Accumulating evidence indicates that the cognitive effects of dopamine depend on the subtype of dopamine receptor that is activated. In particular, recent work with animals as well as current theorizing has suggested that cognitive flexibility depends on dopamine D2 receptor signaling. However, there is no evidence for similar mechanisms in humans.
We aim to demonstrate that optimal dopamine D2 receptor signaling is critical for human cognitive flexibility.

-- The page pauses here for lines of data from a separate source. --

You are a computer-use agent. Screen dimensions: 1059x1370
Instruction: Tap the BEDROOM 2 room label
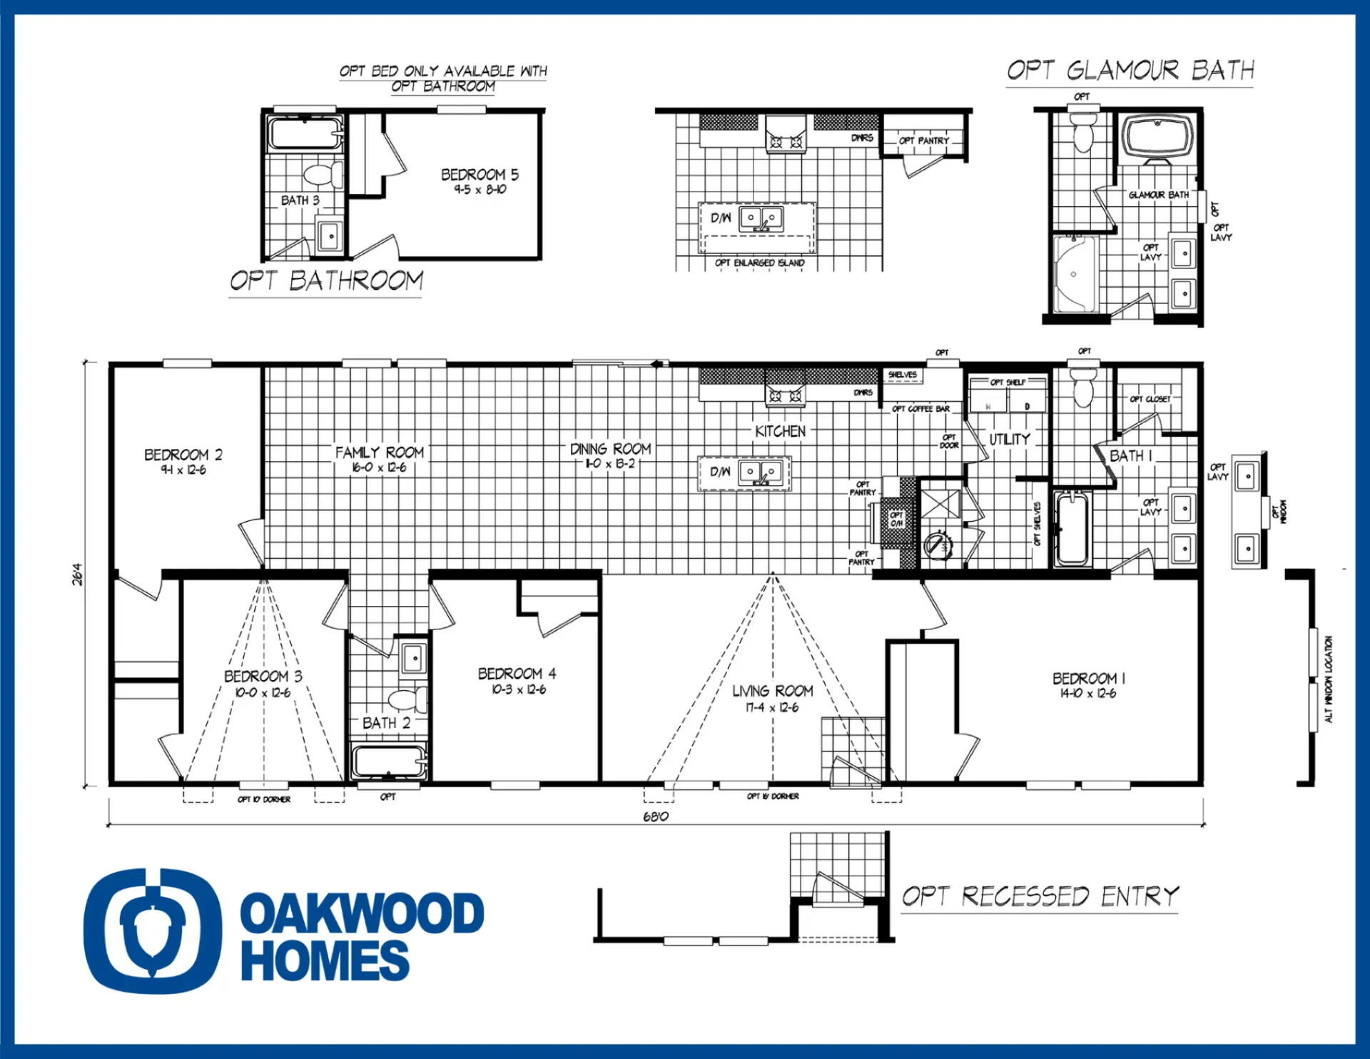183,455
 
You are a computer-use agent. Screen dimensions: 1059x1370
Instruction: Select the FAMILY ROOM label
380,453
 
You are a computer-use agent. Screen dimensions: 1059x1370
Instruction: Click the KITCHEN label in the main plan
780,432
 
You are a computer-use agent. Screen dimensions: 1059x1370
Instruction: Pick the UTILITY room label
1009,440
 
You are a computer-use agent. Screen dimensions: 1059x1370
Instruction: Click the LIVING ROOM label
773,691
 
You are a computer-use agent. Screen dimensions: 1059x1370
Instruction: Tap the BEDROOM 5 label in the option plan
480,175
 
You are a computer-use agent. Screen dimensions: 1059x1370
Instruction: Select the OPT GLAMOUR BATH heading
1130,71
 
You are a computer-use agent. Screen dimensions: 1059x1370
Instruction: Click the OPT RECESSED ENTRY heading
1040,896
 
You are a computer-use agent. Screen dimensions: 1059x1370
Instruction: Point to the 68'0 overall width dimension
655,816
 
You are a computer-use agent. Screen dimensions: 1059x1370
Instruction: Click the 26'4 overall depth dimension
77,574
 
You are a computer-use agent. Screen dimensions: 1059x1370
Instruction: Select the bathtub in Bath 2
389,762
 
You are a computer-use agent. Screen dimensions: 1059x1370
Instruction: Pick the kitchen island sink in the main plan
761,472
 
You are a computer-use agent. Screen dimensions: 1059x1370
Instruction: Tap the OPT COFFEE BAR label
920,409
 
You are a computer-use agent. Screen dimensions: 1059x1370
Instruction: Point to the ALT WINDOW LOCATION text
1329,679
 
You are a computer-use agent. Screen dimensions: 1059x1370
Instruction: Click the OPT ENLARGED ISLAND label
759,263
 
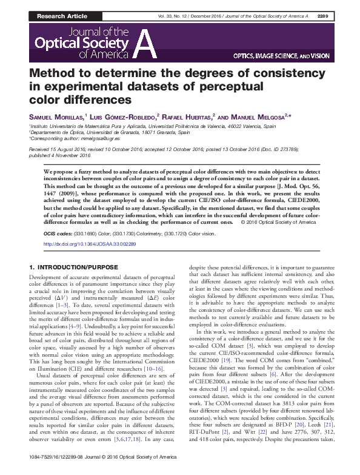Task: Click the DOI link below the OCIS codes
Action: click(98, 244)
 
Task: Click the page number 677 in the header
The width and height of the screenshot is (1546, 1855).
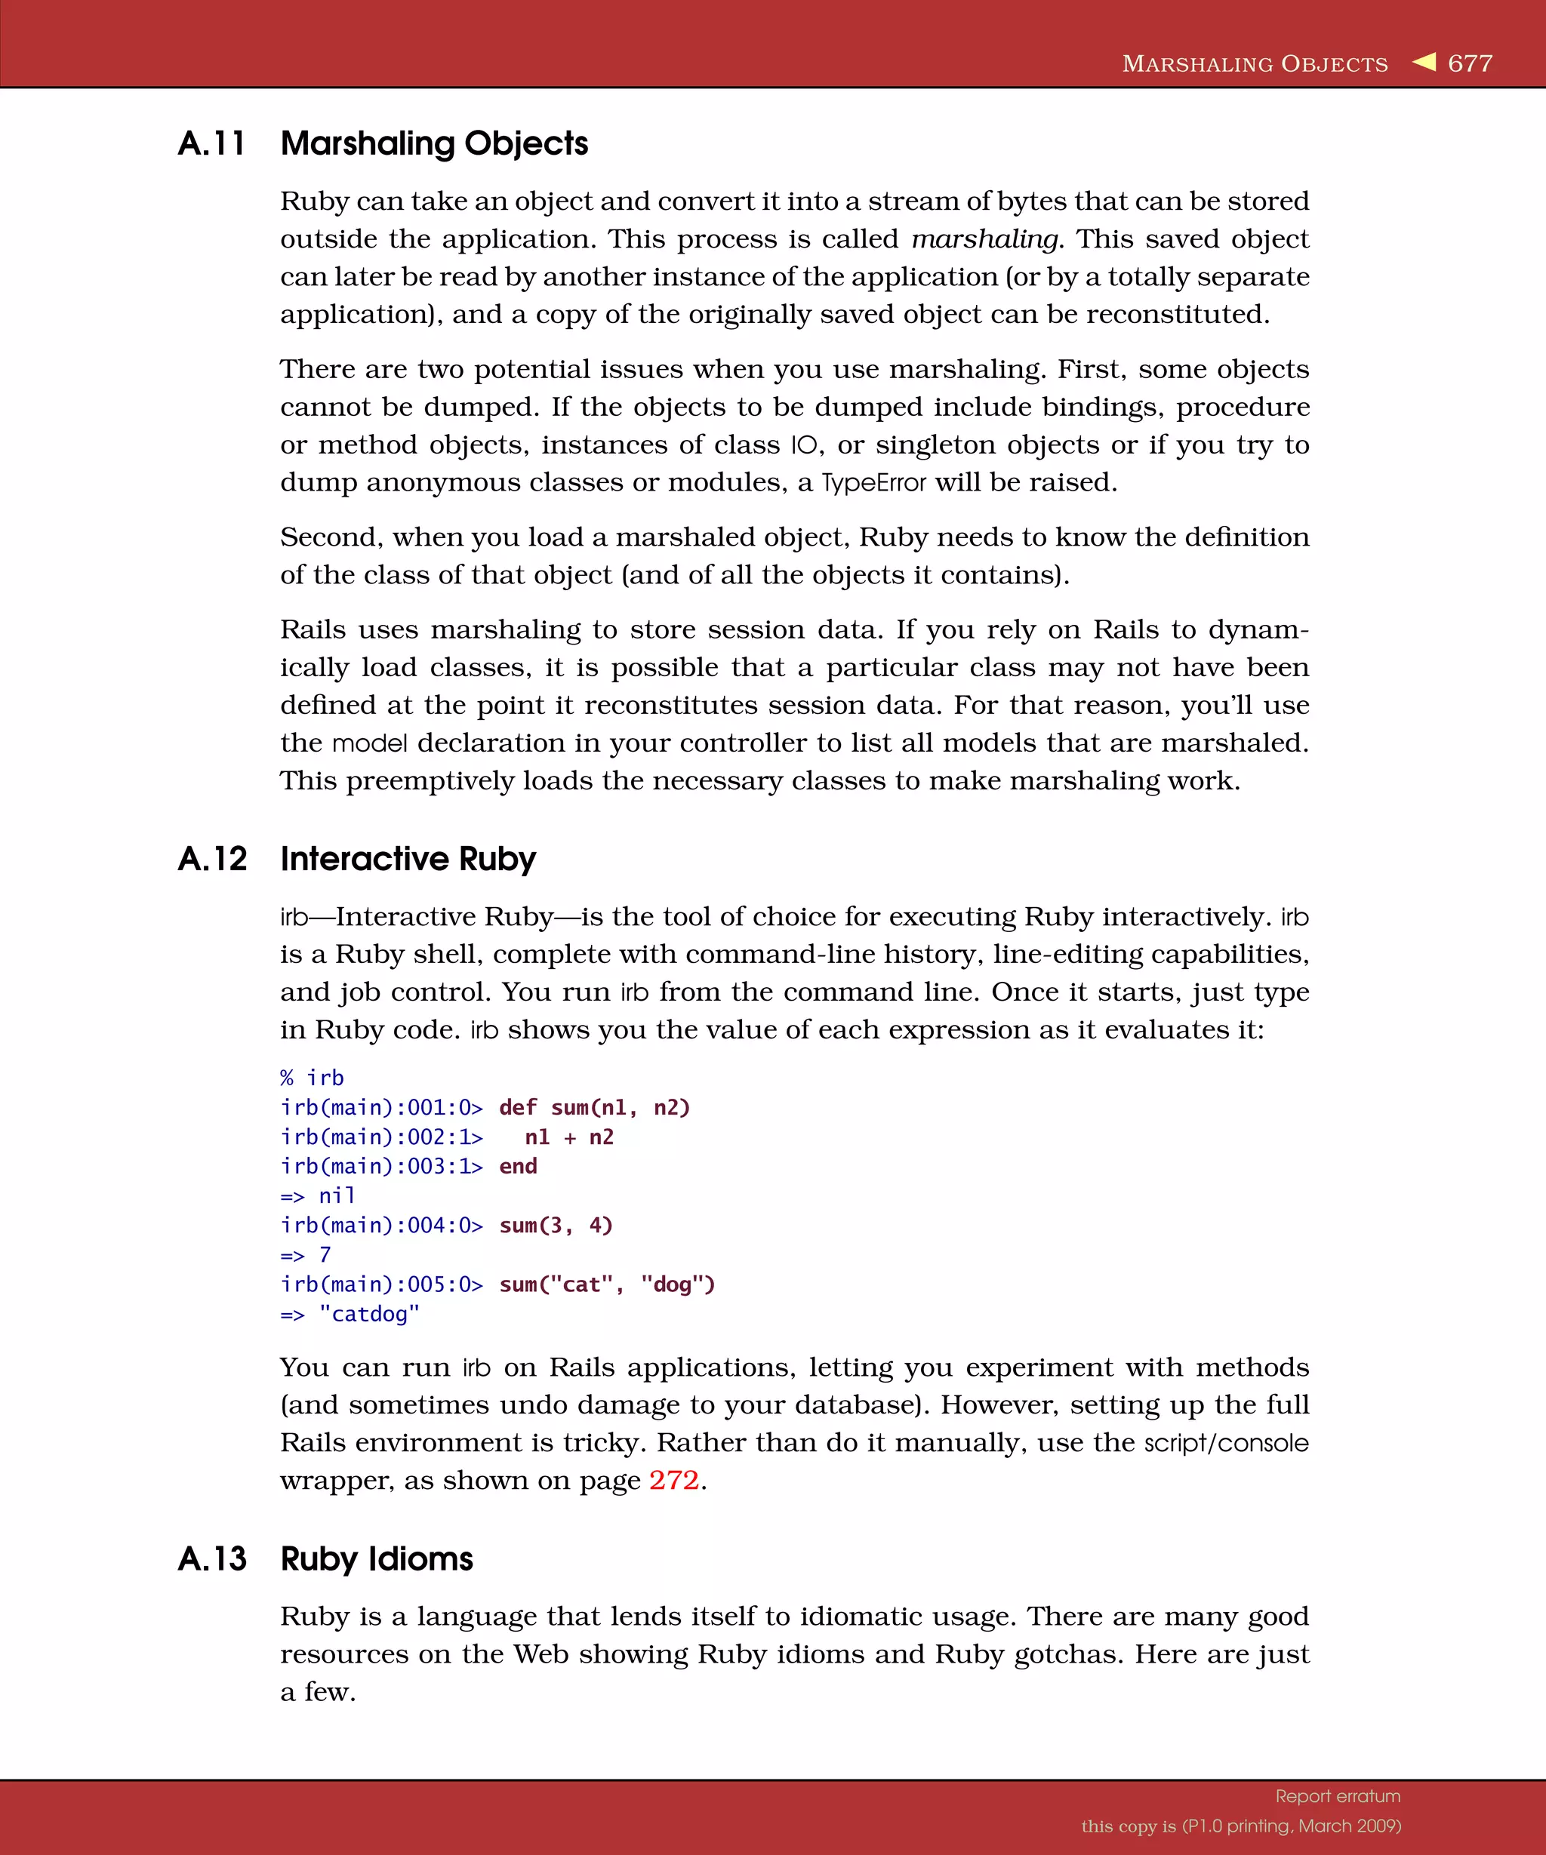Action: pos(1470,63)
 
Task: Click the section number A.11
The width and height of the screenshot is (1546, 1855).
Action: pos(211,143)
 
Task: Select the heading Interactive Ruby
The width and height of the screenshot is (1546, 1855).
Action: pos(408,859)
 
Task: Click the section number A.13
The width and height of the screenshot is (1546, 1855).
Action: pos(212,1558)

To this end, a pharmacological pretreatment design was employed. This enabled us to investigate whether effects of the dopamine receptor agonist bromocriptine on task-set switching were abolished by pretreatment with the D2 receptor antagonist sulpiride. To account for individual (genetic) differences in baseline levels of dopamine, we made use of a common variable number of tandem repeat (VNTR) polymorphism in the 3′-untranslated region of the dopamine transporter gene, DAT1.
Bromocriptine improved cognitive flexibility relative to placebo, but only in subjects with genetically determined low levels of dopamine (n = 27). This beneficial effect of bromocriptine on cognitive flexibility was blocked by pretreatment with the selective dopamine D2 receptor antagonist sulpiride (n = 14).
These results provide strong evidence in favor of the hypothesis that human cognitive flexibility implicates dopamine D2 receptor signaling.